Analyzing Finanacial Methods - GT CS 4641 Final Report
Introduction/Background
Today, investment analysis, such as in evaluating stock position strategies, is heavily dependent on technical indicators: functions that extract predefined features from time series. The finance industry relies on technical indicators to quantify time series growth, volatility, patterns, and over/under valued limits.
Problem Definition
Unfortunately, relying on technical indicators does not always result in profitable investments. This is partially due to the noise and natural variability in financial markets, though we aim to determine the effectiveness of technical indicators with regards to extraction of meaningful, informative features. Diving one level deeper, we wish to model which general investment strategies are most suitable for given indicator values, evaluating the contribution of technical indicators to strategy profitability.
Data Collection
Collecting Stock Data
We began by scraping time series data for a set of 20 stocks in the Consumer Goods industry: Amazon, Tesla, Alibaba, Home Depot, Toyota Motors, NIke, McDonald’s, Lowes, Starbucks, JD.com, Pinduoduo, Booking Holdings, General Motors, Mercadolibre, TJ Max, Nio, Ford Motors, Lululemon Athletica, Honda Motor Co, and Chipotle Mexican Grill. The yFinance Python library allowed us to obtain 10 years of time series data per stock, organized into daily increments. Each data point gives us five values:
- Opening Price
- Closing Price
- High
- Low
- Volume (Total Shares Traded)
Computing Technical Indicators
For each timestep of data collected, we used TA-Lib to collect 14 technical indicators which are commonly used to influence a stock trader’s decision-making strategies. These technical indicators include:
- Relative Strength Index (RSI): Oscillates between 0 and 100. Buy signal below 20, Sell signal above 80.

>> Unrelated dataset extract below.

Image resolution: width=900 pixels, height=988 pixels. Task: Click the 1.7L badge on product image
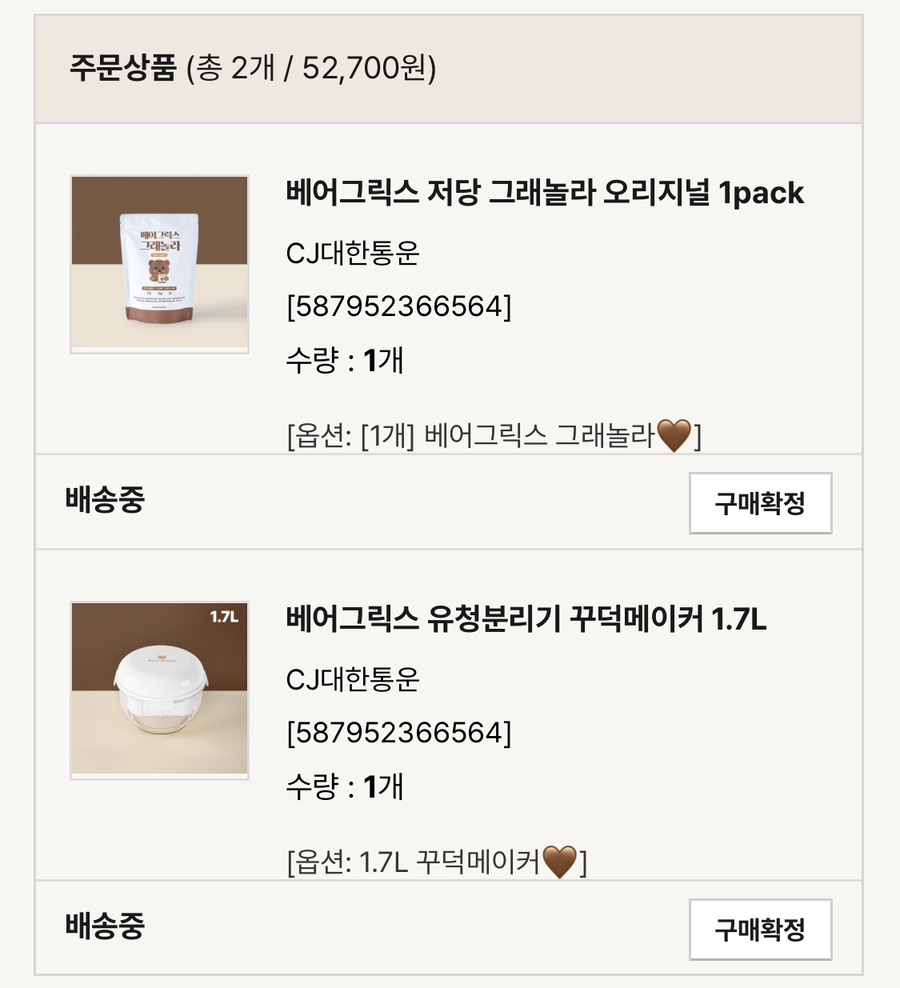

- Ultimate Oscillator: Oscillates between 0 and 100. Buy signal below 30, Sell above 70
- Bollinger Bands: Width of expected price range, two standard deviations
- Chaikin Oscillator: Oscillates between 0 and 100, signals oversold / underbought dependent on Volume
- Normalized Average True Range (NATR): Measure of time series volatility and directional uncertainty
- Simple Moving Average, 5 day, 20 day, 100 day (SMA): Average of last n days
- Parabolic SAR: Overlap indicator, buy signal when value jumps from above price to below price, and vice versa
- Williams %R: Oscillates between 0 and 100, signifies strength in momentum
- Absolute Price Oscillator (APO): Oscillator centered at 0, buy signal when crossing from negative to positive, sell signal when crossing from positive to negative
- Rate of Change, 5 day, 20 day, 100 day (ROC): Simple % change in price across a given period of n days
We appended these indicators as new columns of our pandas dataframe, to generate a 10 year by 19 column matrix, where each row corresponded to one day.

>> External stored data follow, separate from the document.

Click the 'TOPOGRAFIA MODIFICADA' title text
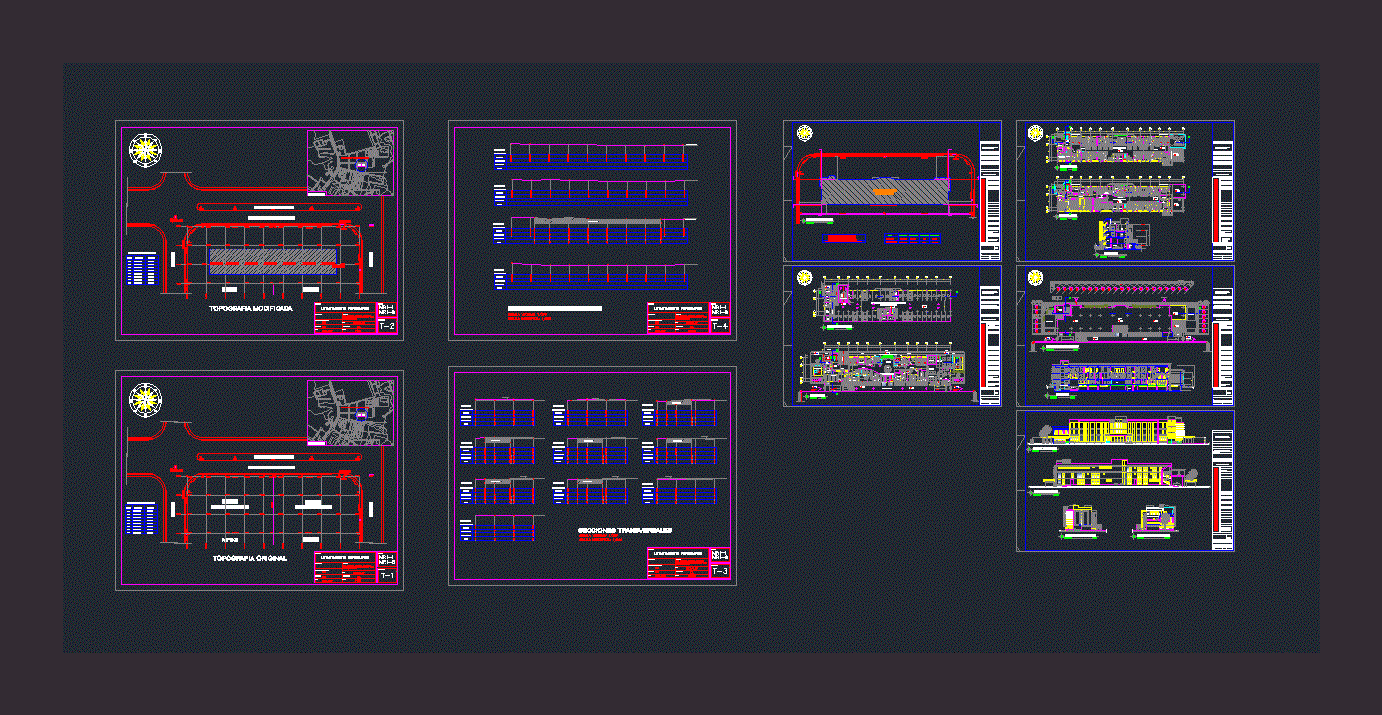1382x715 pixels. [x=251, y=309]
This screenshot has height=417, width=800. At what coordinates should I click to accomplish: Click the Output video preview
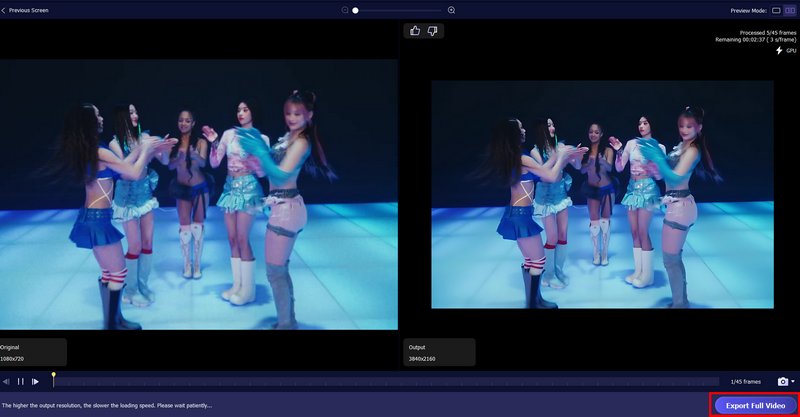602,194
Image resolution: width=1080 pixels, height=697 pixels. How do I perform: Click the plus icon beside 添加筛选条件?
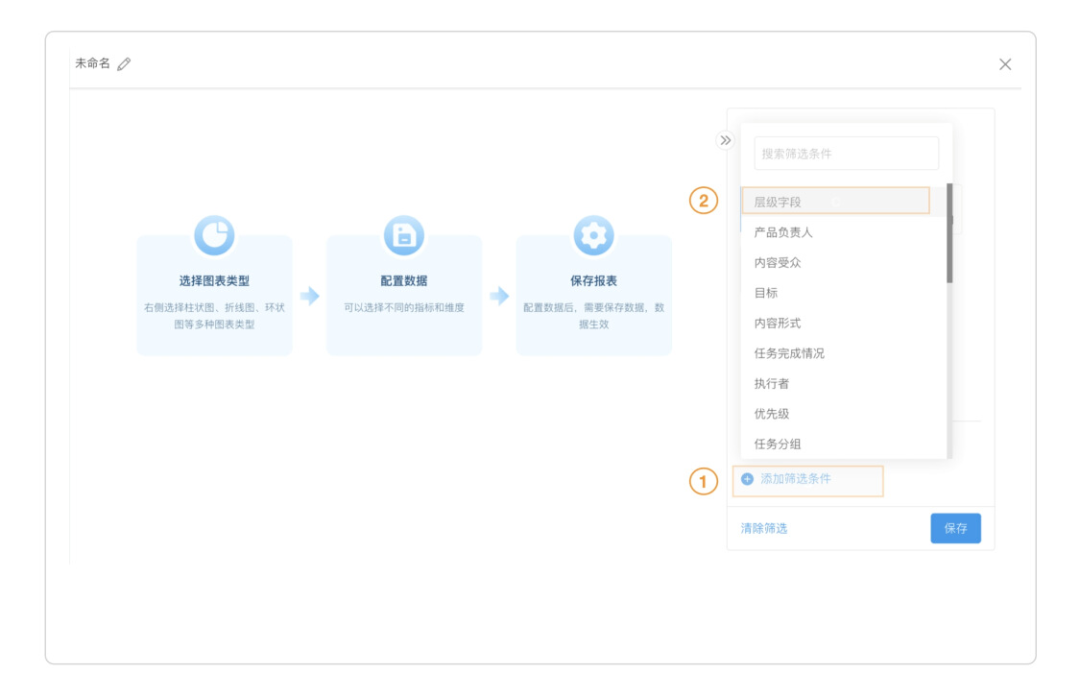click(747, 480)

Policy Generation (Supervised)
Once having completed our unsupervised policies, we constructed ground-truth labels in preparation for supervised learning. Given the common centroids discovered through clustering, we generate four policies (two policies, each with a long and short-selling variant). In more detail, the policies are:
- Buy and Hold (Long) Express profit as the price 20 trading days into the future minus the current price.
Pictured: a scenario where policy 1 is optimal
- Sell and Hold (Short) Express profit as the current price minus the price 20 trading days into the future. Since this is a short-selling strategy, profitability increases when price decreases over time.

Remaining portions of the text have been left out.